El Presidente no habló en la reunión de las otras propuestas sugerencias que le hizo el Consejo Consultivo. Allí figuran los cambios para aliviar las mayorías a la hora de designar al Procurador General de la Nación y el límite a la duración de su mandato, una temática que analizó el Consejo y que definió -como reveló Infobae en noviembre- por seis votos a cinco. Para esa altura, el kirchnerismo ya había impulsado paralelamente un proyecto de ley que ya tiene media sanción en el Senado, tierra de Cristina Kirchner.

Otro de los puntos que fue elevado a Alberto Fernández es la idea de una reestructuración sobre el Consejo de la Magistratura, en donde se busca poner fin a la preponderancia política que existe en el organismo de selección y control de jueces, una estructura que propuso la vicepresidenta cuando ella era legisladora y su marido ya ocupaba la jefatura del Ejecutivo.
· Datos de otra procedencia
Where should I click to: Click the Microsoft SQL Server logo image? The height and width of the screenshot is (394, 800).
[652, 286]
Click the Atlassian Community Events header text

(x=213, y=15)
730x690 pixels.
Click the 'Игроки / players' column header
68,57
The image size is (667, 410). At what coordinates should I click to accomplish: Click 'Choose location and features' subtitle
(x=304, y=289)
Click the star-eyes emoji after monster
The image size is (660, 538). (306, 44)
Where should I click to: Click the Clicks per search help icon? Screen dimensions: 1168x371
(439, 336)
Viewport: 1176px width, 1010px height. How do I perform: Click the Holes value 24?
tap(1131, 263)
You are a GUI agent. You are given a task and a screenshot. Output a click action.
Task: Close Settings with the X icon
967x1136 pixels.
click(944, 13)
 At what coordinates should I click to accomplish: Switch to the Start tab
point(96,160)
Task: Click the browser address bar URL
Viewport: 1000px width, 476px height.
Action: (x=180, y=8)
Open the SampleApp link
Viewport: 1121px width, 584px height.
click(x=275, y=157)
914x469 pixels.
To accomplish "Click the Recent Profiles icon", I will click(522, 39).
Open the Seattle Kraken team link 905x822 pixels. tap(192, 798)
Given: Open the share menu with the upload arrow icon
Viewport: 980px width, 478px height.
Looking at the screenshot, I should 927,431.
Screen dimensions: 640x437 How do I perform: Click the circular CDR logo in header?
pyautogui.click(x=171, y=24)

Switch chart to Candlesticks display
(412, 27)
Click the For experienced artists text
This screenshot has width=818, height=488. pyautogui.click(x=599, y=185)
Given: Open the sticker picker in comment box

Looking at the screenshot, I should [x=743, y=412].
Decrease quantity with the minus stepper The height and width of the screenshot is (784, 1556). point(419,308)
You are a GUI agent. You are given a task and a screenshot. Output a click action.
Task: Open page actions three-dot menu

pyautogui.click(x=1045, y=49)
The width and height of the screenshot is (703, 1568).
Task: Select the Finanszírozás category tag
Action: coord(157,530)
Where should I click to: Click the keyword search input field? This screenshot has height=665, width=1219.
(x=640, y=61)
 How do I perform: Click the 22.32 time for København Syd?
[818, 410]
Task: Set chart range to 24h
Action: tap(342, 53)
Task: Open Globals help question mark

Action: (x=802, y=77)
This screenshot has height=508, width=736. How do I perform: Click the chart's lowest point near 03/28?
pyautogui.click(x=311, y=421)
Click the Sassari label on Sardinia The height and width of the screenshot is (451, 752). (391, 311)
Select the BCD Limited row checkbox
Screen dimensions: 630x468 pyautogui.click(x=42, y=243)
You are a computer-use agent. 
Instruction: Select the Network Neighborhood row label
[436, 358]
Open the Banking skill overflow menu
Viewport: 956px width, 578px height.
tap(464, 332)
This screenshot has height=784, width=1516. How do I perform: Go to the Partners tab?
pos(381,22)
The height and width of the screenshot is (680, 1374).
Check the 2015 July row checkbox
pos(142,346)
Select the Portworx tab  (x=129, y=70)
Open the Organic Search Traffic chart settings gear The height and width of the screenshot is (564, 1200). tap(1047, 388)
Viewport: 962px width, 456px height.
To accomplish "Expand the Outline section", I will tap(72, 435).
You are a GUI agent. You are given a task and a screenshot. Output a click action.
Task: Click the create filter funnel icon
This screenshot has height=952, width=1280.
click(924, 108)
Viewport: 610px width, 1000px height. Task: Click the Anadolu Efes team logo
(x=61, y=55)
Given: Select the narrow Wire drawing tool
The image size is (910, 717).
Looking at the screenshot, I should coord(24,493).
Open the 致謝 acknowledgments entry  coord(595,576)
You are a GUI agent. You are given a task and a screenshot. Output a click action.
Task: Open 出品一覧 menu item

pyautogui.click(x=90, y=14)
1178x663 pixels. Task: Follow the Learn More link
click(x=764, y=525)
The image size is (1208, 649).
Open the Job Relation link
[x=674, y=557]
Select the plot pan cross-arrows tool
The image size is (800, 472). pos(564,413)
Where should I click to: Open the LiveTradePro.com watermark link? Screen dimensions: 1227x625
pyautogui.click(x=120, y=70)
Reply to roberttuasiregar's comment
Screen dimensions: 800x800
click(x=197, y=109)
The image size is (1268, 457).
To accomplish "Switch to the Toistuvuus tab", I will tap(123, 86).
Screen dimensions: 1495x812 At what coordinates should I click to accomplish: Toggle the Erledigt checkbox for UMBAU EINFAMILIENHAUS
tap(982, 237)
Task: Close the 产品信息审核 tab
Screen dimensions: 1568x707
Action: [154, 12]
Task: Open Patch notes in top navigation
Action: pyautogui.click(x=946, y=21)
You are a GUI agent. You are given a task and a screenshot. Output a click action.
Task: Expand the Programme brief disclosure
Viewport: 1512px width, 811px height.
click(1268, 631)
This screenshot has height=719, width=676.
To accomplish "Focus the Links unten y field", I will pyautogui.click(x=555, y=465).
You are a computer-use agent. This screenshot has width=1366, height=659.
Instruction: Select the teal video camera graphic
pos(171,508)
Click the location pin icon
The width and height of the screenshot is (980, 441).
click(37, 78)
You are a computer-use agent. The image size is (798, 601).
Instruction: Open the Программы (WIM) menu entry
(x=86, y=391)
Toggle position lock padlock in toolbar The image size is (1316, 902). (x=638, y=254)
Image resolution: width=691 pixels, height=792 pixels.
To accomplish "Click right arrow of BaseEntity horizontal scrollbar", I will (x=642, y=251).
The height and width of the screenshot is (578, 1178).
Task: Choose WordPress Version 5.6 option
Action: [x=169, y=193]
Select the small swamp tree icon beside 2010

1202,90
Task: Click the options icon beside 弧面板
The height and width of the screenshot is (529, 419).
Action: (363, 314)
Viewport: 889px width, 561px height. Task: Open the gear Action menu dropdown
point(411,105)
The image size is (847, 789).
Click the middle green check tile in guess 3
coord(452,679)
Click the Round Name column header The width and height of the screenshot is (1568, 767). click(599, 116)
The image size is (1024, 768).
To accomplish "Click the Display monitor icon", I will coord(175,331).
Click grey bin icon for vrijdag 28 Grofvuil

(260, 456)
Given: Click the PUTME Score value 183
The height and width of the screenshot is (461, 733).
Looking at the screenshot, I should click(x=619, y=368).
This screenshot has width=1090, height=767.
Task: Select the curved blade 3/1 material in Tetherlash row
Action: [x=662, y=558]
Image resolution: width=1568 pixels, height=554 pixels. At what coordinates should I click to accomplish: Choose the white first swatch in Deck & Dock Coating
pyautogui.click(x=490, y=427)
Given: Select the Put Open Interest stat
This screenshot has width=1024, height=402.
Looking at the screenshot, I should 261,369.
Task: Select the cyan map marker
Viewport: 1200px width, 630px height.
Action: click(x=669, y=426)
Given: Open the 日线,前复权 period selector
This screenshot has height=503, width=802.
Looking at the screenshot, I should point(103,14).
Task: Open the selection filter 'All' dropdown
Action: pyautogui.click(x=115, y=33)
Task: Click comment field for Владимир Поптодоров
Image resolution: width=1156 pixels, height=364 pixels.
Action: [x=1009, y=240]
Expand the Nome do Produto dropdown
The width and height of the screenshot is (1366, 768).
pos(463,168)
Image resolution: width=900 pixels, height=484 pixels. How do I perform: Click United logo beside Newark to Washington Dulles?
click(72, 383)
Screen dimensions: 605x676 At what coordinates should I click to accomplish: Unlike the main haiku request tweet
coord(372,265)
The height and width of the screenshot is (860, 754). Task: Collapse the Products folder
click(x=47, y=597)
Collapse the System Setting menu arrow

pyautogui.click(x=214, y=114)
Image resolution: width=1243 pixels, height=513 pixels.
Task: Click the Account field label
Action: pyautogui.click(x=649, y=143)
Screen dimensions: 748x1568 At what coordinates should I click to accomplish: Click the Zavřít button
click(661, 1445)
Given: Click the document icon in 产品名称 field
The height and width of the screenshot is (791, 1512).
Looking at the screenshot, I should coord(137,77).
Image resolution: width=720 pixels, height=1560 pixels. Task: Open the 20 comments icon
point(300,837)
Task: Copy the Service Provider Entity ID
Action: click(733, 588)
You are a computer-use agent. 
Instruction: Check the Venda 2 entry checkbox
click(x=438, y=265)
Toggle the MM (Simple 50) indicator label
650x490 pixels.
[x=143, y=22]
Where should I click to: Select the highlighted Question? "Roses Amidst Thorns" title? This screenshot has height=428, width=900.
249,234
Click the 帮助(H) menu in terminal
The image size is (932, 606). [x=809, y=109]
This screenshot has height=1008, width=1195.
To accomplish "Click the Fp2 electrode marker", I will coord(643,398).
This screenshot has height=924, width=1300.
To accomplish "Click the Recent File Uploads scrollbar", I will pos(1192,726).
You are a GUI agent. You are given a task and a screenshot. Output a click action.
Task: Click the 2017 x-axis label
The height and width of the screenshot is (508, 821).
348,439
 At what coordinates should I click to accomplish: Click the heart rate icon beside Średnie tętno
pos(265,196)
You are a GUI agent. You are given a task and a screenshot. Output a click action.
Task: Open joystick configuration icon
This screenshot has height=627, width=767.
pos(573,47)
Durante todo el encuentro, Fernández se mostró agradecido por la tarea que los consejeros llevaron adelante en los 90 días que les dio para estas propuestas. Incluso, desde el Ejecutivo admitieron que nunca habían pensado que los once convocados iban a tomar literalmente lo de los 90 días -del 18 de agosto al 18 de noviembre-. En la Casa Rosada pensaban en días hábiles. Pero con reuniones de hasta tres veces por semana -que incluyeron los sábados-, los consejeros se mostraron orgullosos del informe que llevaron ad honorem. Hasta hubo comparaciones con los logros frente al trabajo de “Justica 2020” de Mauricio Macri y los recursos presupuestarios que insumió.

Estoy en deuda con ustedes”, les dijo Alberto Fernández y les prometió invitarlos a cenar a la Quinta de OIivos, mientras entre los consejeros se repartían invitaciones de visitas para cuando finalice el aislamiento. Clima de fin de ciclo mientras la pelota sobre cómo estas propuestas se convierten en cuestiones concretas quedó en manos del Ejecutivo. Fernández se terminó sacando una foto con cada uno de los consejeros. Después de su selfie, el constitucionalista Gil Domínguez ofició de fotógrafo de la reunión para que cada uno se llevara su retrato con el presidente.